SS De Grasse was an ocean liner built in 1921 by Cammell Laird, Birkenhead, United Kingdom for the Compagnie Generale Transatlantique, and launched in February 1924. In August 1924 The De Grasse set sail on her maiden voyage on the Le Havre to New York route. After the fall of France to Nazi Germany, the ship was use as a floating barracks ship. Sunk at Bordeaux, France, during the German retreat, she was refloated, repaired and put back into service. Over the years and shipowners, she became the Empress of Australia and then Venezuela. The vessel ran aground off Cannes, France, in 1962 and was scrapped at La Spezia, Italy.

History

CGT Line

Originally speculated ordered under the name Suffren, the ship was renamed after the Compagnie Générale Transatlantique (CGT) acquired the Brazilian ship SS Leopoldina. The De Grasse was put into service in August 1924 on the Le Havre to New York route. It was modernized in 1931.

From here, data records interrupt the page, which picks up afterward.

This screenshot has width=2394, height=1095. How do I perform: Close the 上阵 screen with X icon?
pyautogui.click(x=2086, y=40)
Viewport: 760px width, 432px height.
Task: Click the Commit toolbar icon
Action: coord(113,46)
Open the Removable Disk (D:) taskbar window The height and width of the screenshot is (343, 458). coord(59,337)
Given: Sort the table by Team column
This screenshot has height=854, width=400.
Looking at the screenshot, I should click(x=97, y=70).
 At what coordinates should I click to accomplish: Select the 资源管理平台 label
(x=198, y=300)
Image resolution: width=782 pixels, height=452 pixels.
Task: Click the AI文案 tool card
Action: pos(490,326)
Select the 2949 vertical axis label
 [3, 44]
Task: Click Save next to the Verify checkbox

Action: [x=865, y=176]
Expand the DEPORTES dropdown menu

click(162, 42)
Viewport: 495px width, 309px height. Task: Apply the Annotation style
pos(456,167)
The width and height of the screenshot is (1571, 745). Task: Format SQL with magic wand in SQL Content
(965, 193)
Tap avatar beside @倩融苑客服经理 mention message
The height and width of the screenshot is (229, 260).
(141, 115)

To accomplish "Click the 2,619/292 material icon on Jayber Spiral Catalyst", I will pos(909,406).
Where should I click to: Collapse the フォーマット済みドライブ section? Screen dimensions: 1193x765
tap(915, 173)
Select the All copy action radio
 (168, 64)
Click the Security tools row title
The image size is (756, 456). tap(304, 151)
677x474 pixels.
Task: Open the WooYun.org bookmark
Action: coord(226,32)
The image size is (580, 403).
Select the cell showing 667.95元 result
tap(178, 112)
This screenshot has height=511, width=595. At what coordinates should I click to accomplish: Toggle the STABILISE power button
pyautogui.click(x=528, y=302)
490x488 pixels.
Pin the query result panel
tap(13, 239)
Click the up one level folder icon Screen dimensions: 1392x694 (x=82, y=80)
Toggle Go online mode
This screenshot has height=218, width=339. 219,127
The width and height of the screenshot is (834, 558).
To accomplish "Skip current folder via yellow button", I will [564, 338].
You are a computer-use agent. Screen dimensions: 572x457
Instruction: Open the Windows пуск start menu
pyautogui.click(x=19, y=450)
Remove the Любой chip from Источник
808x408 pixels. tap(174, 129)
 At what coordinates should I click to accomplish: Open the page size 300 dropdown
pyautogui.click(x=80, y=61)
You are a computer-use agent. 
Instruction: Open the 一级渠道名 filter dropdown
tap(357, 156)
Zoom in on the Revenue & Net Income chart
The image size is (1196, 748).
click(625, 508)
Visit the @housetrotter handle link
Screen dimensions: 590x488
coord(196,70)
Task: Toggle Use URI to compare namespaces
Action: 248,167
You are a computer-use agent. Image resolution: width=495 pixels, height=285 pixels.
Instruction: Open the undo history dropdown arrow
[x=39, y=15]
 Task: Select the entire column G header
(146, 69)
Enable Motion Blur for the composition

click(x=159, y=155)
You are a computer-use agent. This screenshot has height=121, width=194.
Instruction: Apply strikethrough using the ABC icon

At the start of World War II, it continued its crossings, but in a slightly militarized version (blocked portholes, light armament). In the spring of 1940, it was transformed into a troop transport. The ship was decommissioned in May 1940 at Bordeaux. It was then used as a floating barracks ship for German soldiers and then as a base ship for Italian submariners (Italy had based more than twenty submarines a Bordeaux to support the Germans during the Battle of the Atlantic). Appearing as too dangerous a target after the first British bombardment on Bordeaux, the ship surrendered to the Vichy government in May 1942, which used it as a training ship.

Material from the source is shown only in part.